Johns Hopkins researchers say they have developed a technique that can predict—with 95 percent accuracy—which stroke victims will benefit from intravenous, clot-busting drugs and which will suffer dangerous and potentially lethal bleeding in the brain.
Reporting online May 15 in the journal Stroke, the Johns Hopkins team says these predictions were made possible by applying a new method they developed that uses standard magnetic resonance imaging (MRI) scans to measures damage to the blood-brain barrier that protects the brain from drug exposure.
If further tests confirm their method's accuracy, it could form the basis of expanded and more precise use of intravenous tPA, a drug that is currently limited to patients who are within 4.5 hours of a stroke onset, in order to have the best chance of dissolving the blood clot causing the stroke without risking additional damage.
If doctors had a safe, reliable tool to determine which patients could still be safely treated outside that window, more patients could be helped, the researchers say.

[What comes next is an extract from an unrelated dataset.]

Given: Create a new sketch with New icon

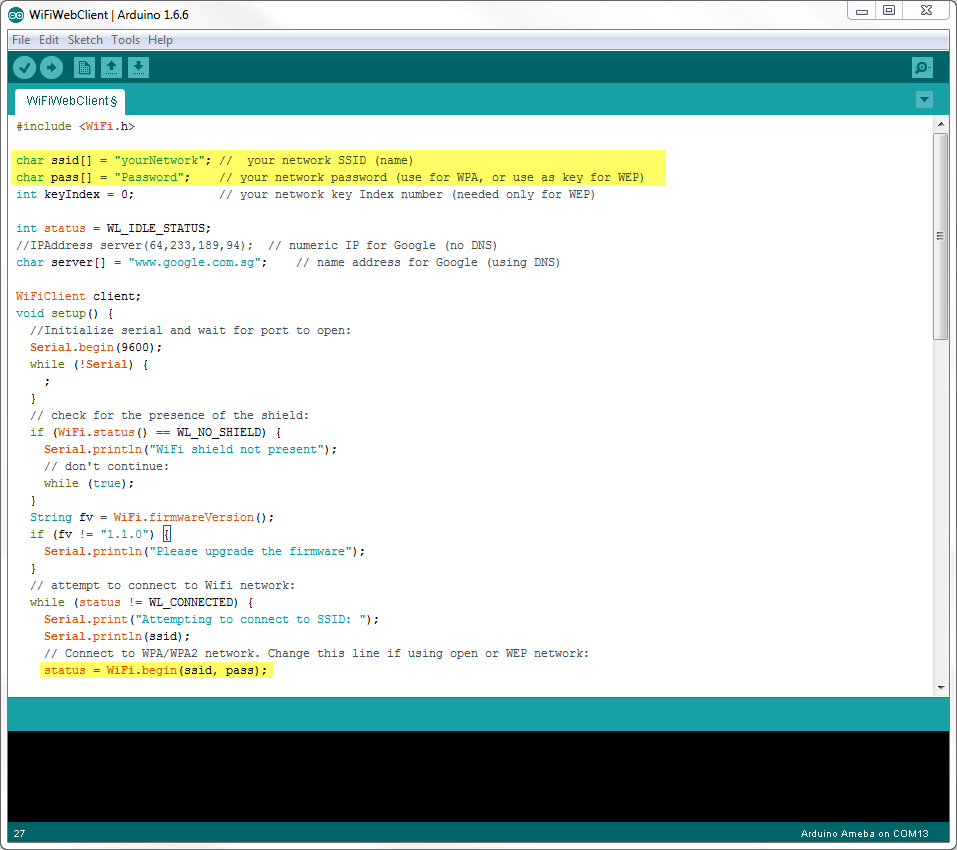Looking at the screenshot, I should 85,68.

"If we are able to replicate our findings in more patients, it will indicate we are able to identify which people are likely to have bad outcomes, improving the drug's safety and also potentially allowing us to give the drug to patients who currently go untreated," says study leader Richard Leigh, M.D., an assistant professor of neurology and radiology at the Johns Hopkins University School of Medicine.
Leigh's method is a computer program that lets physicians see how much gadolinium, the contrast material injected into a patient's vein during an MRI scan, has leaked into the brain tissue from surrounding blood vessels. By quantifying this damage in 75 stroke patients, Leigh identified a threshold for determining how much leakage was dangerous. Then, he and his team applied this threshold to those 75 records to determine how well it would predict who had suffered a brain hemorrhage and who had not. The new test correctly predicted the outcome with 95 percent accuracy.
The blood-brain barrier is a unique shield of blood vessels that limits the passage of molecules from the bloodstream into the brain. Without it, the brain is open to infection, inflammation and hemorrhage. Ischemic stroke patients are at risk of bleeding into the brain when there is damage to the barrier. In an ischemic stroke, a blood clot is stuck in a vessel, cutting off blood flow to a portion of the brain, which will begin to die the longer the clot remains. When patients come to the hospital within a few hours of suffering an ischemic stroke, doctors quickly move to give intravenous tPA, hoping that it will dissolve the clot without causing additional damage.
In roughly 30 percent of patients, receiving tPA in a timely manner provides great benefit. In some people—roughly 6 percent of stroke patients— there is already too much damage done to the blood-brain barrier, and the drug causes bleeding in the brain, severe injury and sometimes death.
But doctors haven't known with any precision which patients are likely to suffer a drug-related bleed and which are not. In these situations, if physicians knew the extent of the damage to the blood-brain barrier, they would be able to more safely administer treatment, Leigh says.
Most stroke patients, Leigh notes, don't get to a hospital within the window for optimal tPA use, so physicians don't give them tPA, fearing dangerous complications. Sometimes, more aggressive treatment can be attempted, such as pulling the clot out mechanically via a catheter threaded from the groin area or by directly injecting tPA into the brain.
Typically, physicians do a CT scan of a stroke victim to see if he or she has visible bleeding before administering tPA. Leigh says his computer program, which works with an MRI scan, can detect subtle changes to the blood-brain barrier that are otherwise impossible to see. If his findings hold up, Leigh says, "We should probably be doing MRI scans in every stroke patient before we give tPA."
The biggest obstacle in successful stroke treatment has always been time, Leigh notes. The longer it takes for a patient to be treated, the less chance of a full recovery. An MRI scan does take longer to conduct in most institutions than a CT scan, Leigh concedes. But if the benefits of getting tPA into the right people—and most importantly, protecting the wrong people from getting it—outweigh the harms of waiting a little longer to get MRI results, doctors should consider changing their practice.
"If we could eliminate all intracranial hemorrhages, it would be worth it," he says.
Leigh is now analyzing data from patients who got other treatments for stroke outside the typical time window, in some cases many hours after the FDA-approved cutoff for tPA. It's possible, he says, that some people who come to the hospital many hours after a stroke can still benefit from tPA, the only FDA-approved treatment for ischemic stroke.